RAID6 Reshape Gone Awry

All of lore.kernel.org
 help / color / mirror / Atom feed

* RAID6 Reshape Gone Awry
@ 2012-08-03  5:27 Flynn
  2012-08-03 11:18 ` Stan Hoeppner
  0 siblings, 1 reply; 6+ messages in thread
From: Flynn @ 2012-08-03  5:27 UTC (permalink / raw)
  To: linux-raid

Apologies in advance if this is the wrong place for this...

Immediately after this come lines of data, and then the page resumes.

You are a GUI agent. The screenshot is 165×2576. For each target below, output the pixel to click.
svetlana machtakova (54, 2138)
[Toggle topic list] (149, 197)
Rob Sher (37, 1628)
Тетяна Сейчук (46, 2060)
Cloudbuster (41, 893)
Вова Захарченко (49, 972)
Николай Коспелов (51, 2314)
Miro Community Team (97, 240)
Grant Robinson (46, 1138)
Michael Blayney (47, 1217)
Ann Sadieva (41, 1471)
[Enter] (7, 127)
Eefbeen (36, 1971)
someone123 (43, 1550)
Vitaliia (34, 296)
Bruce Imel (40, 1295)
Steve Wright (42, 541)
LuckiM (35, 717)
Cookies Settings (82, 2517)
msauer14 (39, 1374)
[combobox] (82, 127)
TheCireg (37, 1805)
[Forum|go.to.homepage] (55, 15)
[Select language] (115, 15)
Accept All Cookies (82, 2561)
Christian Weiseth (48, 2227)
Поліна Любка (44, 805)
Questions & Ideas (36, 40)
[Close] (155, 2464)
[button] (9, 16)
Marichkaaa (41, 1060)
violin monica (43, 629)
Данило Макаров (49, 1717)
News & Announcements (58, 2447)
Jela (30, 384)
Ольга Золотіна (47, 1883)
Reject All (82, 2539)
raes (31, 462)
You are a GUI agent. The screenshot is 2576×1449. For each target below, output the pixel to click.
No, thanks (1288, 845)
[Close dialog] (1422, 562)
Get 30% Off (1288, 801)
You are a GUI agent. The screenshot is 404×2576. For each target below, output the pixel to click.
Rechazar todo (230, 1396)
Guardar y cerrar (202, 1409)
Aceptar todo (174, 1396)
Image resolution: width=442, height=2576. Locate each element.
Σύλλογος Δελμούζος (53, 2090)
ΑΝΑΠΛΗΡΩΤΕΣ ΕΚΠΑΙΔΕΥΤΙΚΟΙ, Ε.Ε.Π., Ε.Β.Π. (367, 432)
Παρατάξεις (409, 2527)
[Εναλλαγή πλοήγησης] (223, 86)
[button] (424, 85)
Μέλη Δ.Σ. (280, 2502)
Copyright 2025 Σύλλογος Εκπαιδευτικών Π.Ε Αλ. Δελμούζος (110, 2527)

I'd been running a RAID6 with 5 1.5TB drives on CentOS 5.ancient for quite 
awhile.  Last week, I wanted to add a drive, and promptly ran into issues 
with my CentOS mdadm being unable to do the obvious thing with mdadm 
--grow, so I upgraded to Ubuntu 12.04 LTS.

All was well, briefly.

My RAID6 is actually a little bit odd in that the drives are split into 10 
partitions.  All the partition 5's are a RAID6; all the partition 6's are a 
RAID6; etc.  There's an LVM layer that sits on top.  This turned out to be 
handy when I changed the size of the drives in the RAID, so I stuck with it.

This means I have to actually do 10 mdadm --grow commands.  My original 
cunning plan was to issue one, wait for that partition to reshape, issue 
another, etc.  I scripted this -- and made a mistake, so the 'wait' step 
didn't happen.  I ended up with all ten partitions grown to 6 drives, and 
most of them marked pending reshape.

Again, all was well.

But you can guess what happened next, can't you?  That's right, the machine 
crashed.  On reboot, the reshape that had been underway at the time 
(partition 7) picked up and carried on just fine.  But partition 8 didn't. 
Nor anything after.

So at this point I have partitions 5, 6, and 7 happy; 8 - 14 are marked 
inactive.  The initial mdadm --grow reported that it passed the critical 
section long before the machine crashed, for all partitions.  mdadm 
--examine on the individual drives shows that each of these partitions 
believes that they are part of a RAID6 with 6 drives, correct checksums 
everywhere, event counters the same, but:

1)  Trying e.g.

    sudo mdadm --assemble --force /dev/md8 /dev/sd[bdefgh]8

says

mdadm: Failed to restore critical section for reshape, sorry.
      Possibly you needed to specify the --backup-file

Given that I didn't specify --backup-file to the initial mdadm --grow, this 
seems... perhaps not entirely helpful.

2)  In a working partition, I always see the 'this' entry in mdadm 
--examine's output matching up with the drive being read (e.g. /dev/sde5 
will say 'this' is /dev/sde5).  In a _non_-working partition, that's not 
the case (e.g. /dev/sdb7 says 'this' is /dev/sdg7).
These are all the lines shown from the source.